‘An Undeserved Windfall’: CitiMortgage Hit with Class Action Over Alleged Foreclosure-Hazard Insurance Practices
Morton v. CitiMortgage, Inc.
Filed: November 6, 2020 ◆§ 2:20-cv-02556
A class action alleges CitiMortgage has charged Kansas residents who've redeemed their homes after foreclosure for a full year of hazard insurance, even if less is used.
CitiMortgage has unjustly enriched itself by charging individuals who’ve redeemed their homes after foreclosure sales for a full year of hazard insurance, even if only a small fraction of the insurance is used, a proposed class action alleges.
Echoing cases filed recently against Wells Fargo and Bank of America over similar allegations, the 17-page lawsuit claims CitiMortgage has for years, in violation of Kansas state law, made money from and misled “persons who are at their most financially vulnerable—homeowners who just lost their homes in foreclosure proceedings and are trying to struggle back and recover their homes.”
In Kansas, homeowners who are foreclosed upon and lose their homes at foreclosure sales have the statutory right to redeem their properties, or effectively buy back their residences from a purchaser, usually a lending bank, within a particular time period, the lawsuit begins. According to the case, foreclosure redemptions in Kansas occur either within three or 12 months of the foreclosure sale, depending on the percent of the original loan balance that remains outstanding. The redemption period in Kansas is three months if the borrower has paid less than one-third of the original mortgage balance and 12 months if more than one-third of the balance has been cleared, the suit says.
To redeem their property, a homeowner must pay a sum equal to the sales price the property brought at the foreclosure sale plus certain costs incurred “[d]uring the period allowed for redemption” by the purchaser, including, according to the case, “taxes on the lands sold, insurance premiums on the improvements thereon, [and] other sums necessary to prevent waste.”
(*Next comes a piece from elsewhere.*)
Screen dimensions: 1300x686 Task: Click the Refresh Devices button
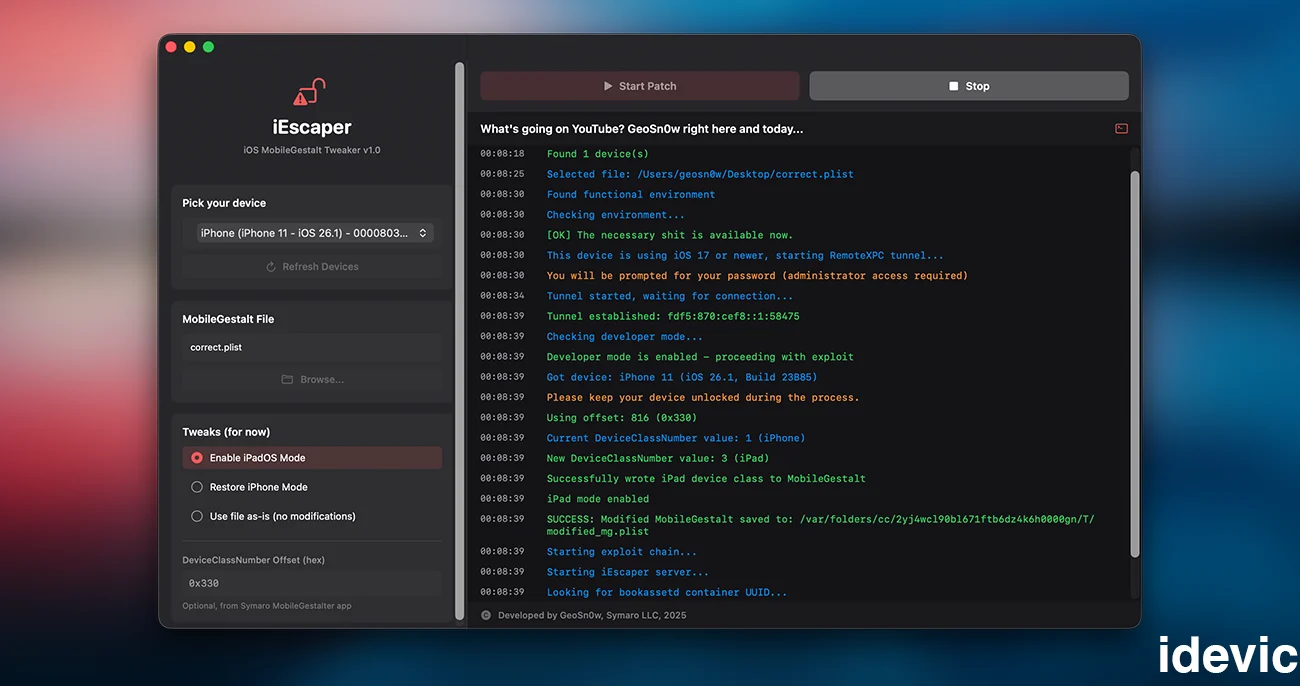(x=312, y=267)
One such reimbursable expense is hazard insurance, the lawsuit states. According to the complaint, when CitiMortgage, as a foreclosing bank, is the successful bidder at a foreclosure sale, the company sometimes buys hazard insurance to protect the property it’s just bought. The defendant typically buys hazard insurance coverage for a full year even though such insurance can be bought for shorter periods of time, per the suit.
At issue is the claim that CitiMortgage, in Kansas redemptions involving the purchase of hazard insurance, has the opportunity to prorate the insurance amount. Despite the fact that “virtually all expenses” in a common real estate closing, including redemption closings, are prorated, the defendant has nevertheless “willfully and intentionally” chosen not to prorate homeowners’ hazard insurance coverage, the complaint claims. Relatedly, CitiMortgage and its counsel also fail to affirmatively disclose that redemption payoff amounts reflect the purchase of hazard insurance for a full year, the suit alleges.
“Therefore, in redemptions in which CitiMortgage has purchased a full year of insurance, the redeeming homeowner is required to pay that entire cost as part of the redemption,” the lawsuit summarizes.
The kicker, the case continues, is that CitiMortgage, following a redemption, is most likely to be reimbursed by the insurance company for the portion of the hazard coverage that went unused. For redemptions that happen with the three-month window permitted, roughly 75 percent or more of the purchased hazard insurance is not used, the suit states, yet CitiMortgage “does not return the reimbursed funds” to redeeming homeowners or their assignees, the lawsuit alleges.
“Rather, it keeps the funds as an undeserved windfall even though the proceeds are unearned and rightfully belong to the homeowners,” the case scathes, emphasizing that the amounts of money in question may reach from “just under $1,000 to many thousands of dollars.”